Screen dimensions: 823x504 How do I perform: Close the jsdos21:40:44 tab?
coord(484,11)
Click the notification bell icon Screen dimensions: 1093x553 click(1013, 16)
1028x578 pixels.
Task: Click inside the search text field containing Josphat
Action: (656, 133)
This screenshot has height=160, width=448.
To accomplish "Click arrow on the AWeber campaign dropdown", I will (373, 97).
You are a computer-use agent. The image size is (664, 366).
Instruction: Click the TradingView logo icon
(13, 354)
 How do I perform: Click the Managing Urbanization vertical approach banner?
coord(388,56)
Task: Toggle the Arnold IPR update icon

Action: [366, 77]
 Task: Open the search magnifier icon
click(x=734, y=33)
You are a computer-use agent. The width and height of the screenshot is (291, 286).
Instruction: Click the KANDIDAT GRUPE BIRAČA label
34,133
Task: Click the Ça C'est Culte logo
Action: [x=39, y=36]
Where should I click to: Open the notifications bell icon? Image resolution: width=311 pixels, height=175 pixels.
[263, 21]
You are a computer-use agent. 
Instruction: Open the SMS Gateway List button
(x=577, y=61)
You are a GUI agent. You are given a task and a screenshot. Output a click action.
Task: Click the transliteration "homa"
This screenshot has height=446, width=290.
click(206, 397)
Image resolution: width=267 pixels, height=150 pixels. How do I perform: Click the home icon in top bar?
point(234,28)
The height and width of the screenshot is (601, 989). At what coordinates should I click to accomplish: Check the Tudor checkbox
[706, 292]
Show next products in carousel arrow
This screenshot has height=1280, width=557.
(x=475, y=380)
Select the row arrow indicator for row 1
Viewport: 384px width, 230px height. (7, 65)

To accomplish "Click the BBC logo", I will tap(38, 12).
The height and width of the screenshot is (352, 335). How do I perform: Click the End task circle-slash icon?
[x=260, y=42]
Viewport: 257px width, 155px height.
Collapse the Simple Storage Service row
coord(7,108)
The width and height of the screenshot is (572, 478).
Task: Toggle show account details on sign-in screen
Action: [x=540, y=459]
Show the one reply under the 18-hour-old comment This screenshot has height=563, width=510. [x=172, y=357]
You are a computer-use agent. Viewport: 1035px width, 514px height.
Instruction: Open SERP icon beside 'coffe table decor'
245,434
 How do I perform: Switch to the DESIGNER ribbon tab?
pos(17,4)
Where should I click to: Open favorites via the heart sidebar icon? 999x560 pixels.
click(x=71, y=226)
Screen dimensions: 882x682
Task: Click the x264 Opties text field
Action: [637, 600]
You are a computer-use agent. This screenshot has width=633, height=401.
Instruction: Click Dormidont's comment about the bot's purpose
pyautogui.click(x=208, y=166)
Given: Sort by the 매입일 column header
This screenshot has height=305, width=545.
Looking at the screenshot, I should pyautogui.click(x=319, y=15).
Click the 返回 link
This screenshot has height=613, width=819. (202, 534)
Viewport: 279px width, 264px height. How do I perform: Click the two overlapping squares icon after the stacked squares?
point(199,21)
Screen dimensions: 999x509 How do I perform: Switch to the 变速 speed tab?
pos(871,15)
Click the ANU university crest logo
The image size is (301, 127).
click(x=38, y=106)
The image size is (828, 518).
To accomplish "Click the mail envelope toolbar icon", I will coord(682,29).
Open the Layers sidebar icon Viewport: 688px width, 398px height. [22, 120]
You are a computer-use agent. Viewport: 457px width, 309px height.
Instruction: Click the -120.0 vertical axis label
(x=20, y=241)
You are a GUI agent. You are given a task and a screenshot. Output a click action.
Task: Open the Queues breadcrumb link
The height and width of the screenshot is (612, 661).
------------
YOUR OBJECTIVE: Note how many lines in the material hold the word "agent", and give that number by itself.

ANSWER SPACE: 8